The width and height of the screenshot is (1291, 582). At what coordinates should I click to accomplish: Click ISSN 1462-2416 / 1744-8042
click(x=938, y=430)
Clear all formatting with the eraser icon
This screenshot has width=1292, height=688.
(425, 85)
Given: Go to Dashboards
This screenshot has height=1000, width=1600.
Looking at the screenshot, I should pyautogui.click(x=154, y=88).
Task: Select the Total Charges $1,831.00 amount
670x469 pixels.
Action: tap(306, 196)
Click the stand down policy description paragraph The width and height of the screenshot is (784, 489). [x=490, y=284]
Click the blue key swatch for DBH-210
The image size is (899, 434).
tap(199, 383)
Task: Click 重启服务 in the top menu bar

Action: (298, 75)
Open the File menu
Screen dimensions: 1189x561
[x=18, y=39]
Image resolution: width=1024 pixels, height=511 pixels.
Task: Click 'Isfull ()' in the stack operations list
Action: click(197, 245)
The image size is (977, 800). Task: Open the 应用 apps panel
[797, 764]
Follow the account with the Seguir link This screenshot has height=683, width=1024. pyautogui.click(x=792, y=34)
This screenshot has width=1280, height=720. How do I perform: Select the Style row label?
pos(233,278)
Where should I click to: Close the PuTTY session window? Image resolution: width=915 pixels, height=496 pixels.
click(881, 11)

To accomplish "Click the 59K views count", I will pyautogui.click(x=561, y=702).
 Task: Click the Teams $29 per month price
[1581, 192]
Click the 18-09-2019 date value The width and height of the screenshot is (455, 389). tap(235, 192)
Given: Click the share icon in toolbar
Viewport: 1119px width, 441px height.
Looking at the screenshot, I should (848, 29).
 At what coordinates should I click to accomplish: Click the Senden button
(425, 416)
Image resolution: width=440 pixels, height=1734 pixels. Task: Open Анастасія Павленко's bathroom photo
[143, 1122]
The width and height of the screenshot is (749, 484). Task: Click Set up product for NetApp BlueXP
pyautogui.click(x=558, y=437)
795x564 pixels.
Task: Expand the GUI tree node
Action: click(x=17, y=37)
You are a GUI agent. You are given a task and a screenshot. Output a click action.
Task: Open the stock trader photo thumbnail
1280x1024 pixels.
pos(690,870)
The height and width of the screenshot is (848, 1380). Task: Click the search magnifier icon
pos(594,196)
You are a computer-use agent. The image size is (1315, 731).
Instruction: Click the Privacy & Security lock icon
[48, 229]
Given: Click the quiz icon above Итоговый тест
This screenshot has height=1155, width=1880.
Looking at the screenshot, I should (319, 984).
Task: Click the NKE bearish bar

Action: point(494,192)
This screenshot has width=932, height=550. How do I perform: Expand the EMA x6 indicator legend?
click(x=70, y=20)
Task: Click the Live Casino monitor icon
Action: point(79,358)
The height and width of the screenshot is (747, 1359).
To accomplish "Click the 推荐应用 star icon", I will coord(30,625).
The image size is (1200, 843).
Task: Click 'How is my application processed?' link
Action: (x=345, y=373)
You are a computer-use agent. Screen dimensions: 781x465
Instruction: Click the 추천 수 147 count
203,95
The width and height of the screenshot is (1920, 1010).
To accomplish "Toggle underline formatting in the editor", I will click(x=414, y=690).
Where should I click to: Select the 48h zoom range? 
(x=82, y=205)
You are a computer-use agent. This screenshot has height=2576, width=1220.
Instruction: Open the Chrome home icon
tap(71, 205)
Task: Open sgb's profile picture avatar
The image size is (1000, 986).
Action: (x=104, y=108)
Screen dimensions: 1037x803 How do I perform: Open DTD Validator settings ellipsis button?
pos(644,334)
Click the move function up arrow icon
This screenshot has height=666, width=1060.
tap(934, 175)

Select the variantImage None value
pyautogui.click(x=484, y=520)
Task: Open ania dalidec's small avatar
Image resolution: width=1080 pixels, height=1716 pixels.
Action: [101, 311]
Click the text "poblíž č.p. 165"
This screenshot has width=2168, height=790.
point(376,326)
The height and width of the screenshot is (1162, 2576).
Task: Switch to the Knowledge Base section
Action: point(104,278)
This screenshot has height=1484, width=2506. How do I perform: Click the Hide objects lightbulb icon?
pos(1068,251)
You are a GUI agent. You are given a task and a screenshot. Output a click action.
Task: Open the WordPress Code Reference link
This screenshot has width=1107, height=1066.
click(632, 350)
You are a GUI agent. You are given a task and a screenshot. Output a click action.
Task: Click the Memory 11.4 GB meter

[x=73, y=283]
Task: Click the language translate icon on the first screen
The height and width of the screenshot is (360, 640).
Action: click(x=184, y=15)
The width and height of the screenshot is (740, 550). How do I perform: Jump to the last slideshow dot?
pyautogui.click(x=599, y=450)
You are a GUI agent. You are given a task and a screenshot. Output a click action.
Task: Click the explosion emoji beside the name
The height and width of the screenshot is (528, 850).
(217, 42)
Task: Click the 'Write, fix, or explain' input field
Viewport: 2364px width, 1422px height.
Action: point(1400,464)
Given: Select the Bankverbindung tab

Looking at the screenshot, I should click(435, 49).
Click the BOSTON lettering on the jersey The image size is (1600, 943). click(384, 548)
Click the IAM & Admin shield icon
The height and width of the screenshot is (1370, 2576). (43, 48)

== == ==

▶ [WHAT IS NEEDED]: Copy every item above word for word, with each line in its original order and nothing added or left out.

▶ [RESPONSE BELOW]:
The width and height of the screenshot is (1291, 582). At what coordinates should I click to accomplish: Click ISSN 1462-2416 / 1744-8042
click(x=938, y=430)
Clear all formatting with the eraser icon
This screenshot has width=1292, height=688.
(425, 85)
Given: Go to Dashboards
This screenshot has height=1000, width=1600.
Looking at the screenshot, I should pyautogui.click(x=154, y=88).
Task: Select the Total Charges $1,831.00 amount
670x469 pixels.
Action: tap(306, 196)
Click the stand down policy description paragraph The width and height of the screenshot is (784, 489). [x=490, y=284]
Click the blue key swatch for DBH-210
The image size is (899, 434).
tap(199, 383)
Task: Click 重启服务 in the top menu bar

Action: (298, 75)
Open the File menu
Screen dimensions: 1189x561
[x=18, y=39]
Image resolution: width=1024 pixels, height=511 pixels.
Task: Click 'Isfull ()' in the stack operations list
Action: click(197, 245)
The image size is (977, 800). Task: Open the 应用 apps panel
[797, 764]
Follow the account with the Seguir link This screenshot has height=683, width=1024. pyautogui.click(x=792, y=34)
This screenshot has width=1280, height=720. How do I perform: Select the Style row label?
pos(233,278)
Where should I click to: Close the PuTTY session window? Image resolution: width=915 pixels, height=496 pixels.
click(881, 11)

To accomplish "Click the 59K views count", I will pyautogui.click(x=561, y=702).
 Task: Click the Teams $29 per month price
[1581, 192]
Click the 18-09-2019 date value The width and height of the screenshot is (455, 389). tap(235, 192)
Given: Click the share icon in toolbar
Viewport: 1119px width, 441px height.
Looking at the screenshot, I should (848, 29).
 At what coordinates should I click to accomplish: Click the Senden button
(425, 416)
Image resolution: width=440 pixels, height=1734 pixels. Task: Open Анастасія Павленко's bathroom photo
[143, 1122]
The width and height of the screenshot is (749, 484). Task: Click Set up product for NetApp BlueXP
pyautogui.click(x=558, y=437)
795x564 pixels.
Task: Expand the GUI tree node
Action: click(x=17, y=37)
You are a GUI agent. You are given a task and a screenshot. Output a click action.
Task: Open the stock trader photo thumbnail
1280x1024 pixels.
pos(690,870)
The height and width of the screenshot is (848, 1380). Task: Click the search magnifier icon
pos(594,196)
You are a computer-use agent. The image size is (1315, 731).
Instruction: Click the Privacy & Security lock icon
[48, 229]
Given: Click the quiz icon above Итоговый тест
This screenshot has height=1155, width=1880.
Looking at the screenshot, I should (319, 984).
Task: Click the NKE bearish bar

Action: point(494,192)
This screenshot has width=932, height=550. How do I perform: Expand the EMA x6 indicator legend?
click(x=70, y=20)
Task: Click the Live Casino monitor icon
Action: point(79,358)
The height and width of the screenshot is (747, 1359).
To accomplish "Click the 推荐应用 star icon", I will coord(30,625).
The image size is (1200, 843).
Task: Click 'How is my application processed?' link
Action: (x=345, y=373)
You are a computer-use agent. Screen dimensions: 781x465
Instruction: Click the 추천 수 147 count
203,95
The width and height of the screenshot is (1920, 1010).
To accomplish "Toggle underline formatting in the editor", I will click(x=414, y=690).
Where should I click to: Select the 48h zoom range? 
(x=82, y=205)
You are a computer-use agent. This screenshot has height=2576, width=1220.
Instruction: Open the Chrome home icon
tap(71, 205)
Task: Open sgb's profile picture avatar
The image size is (1000, 986).
Action: (x=104, y=108)
Screen dimensions: 1037x803 How do I perform: Open DTD Validator settings ellipsis button?
pos(644,334)
Click the move function up arrow icon
This screenshot has height=666, width=1060.
tap(934, 175)

Select the variantImage None value
pyautogui.click(x=484, y=520)
Task: Open ania dalidec's small avatar
Image resolution: width=1080 pixels, height=1716 pixels.
Action: [101, 311]
Click the text "poblíž č.p. 165"
This screenshot has width=2168, height=790.
point(376,326)
The height and width of the screenshot is (1162, 2576).
Task: Switch to the Knowledge Base section
Action: point(104,278)
This screenshot has height=1484, width=2506. How do I perform: Click the Hide objects lightbulb icon?
pos(1068,251)
You are a GUI agent. You are given a task and a screenshot. Output a click action.
Task: Open the WordPress Code Reference link
This screenshot has width=1107, height=1066.
click(632, 350)
You are a GUI agent. You are given a task and a screenshot. Output a click action.
Task: Click the Memory 11.4 GB meter

[x=73, y=283]
Task: Click the language translate icon on the first screen
The height and width of the screenshot is (360, 640).
Action: click(x=184, y=15)
The width and height of the screenshot is (740, 550). How do I perform: Jump to the last slideshow dot?
pyautogui.click(x=599, y=450)
You are a GUI agent. You are given a task and a screenshot. Output a click action.
Task: Click the explosion emoji beside the name
The height and width of the screenshot is (528, 850).
(217, 42)
Task: Click the 'Write, fix, or explain' input field
Viewport: 2364px width, 1422px height.
Action: point(1400,464)
Given: Select the Bankverbindung tab

Looking at the screenshot, I should click(435, 49).
Click the BOSTON lettering on the jersey The image size is (1600, 943). click(384, 548)
Click the IAM & Admin shield icon
The height and width of the screenshot is (1370, 2576). (43, 48)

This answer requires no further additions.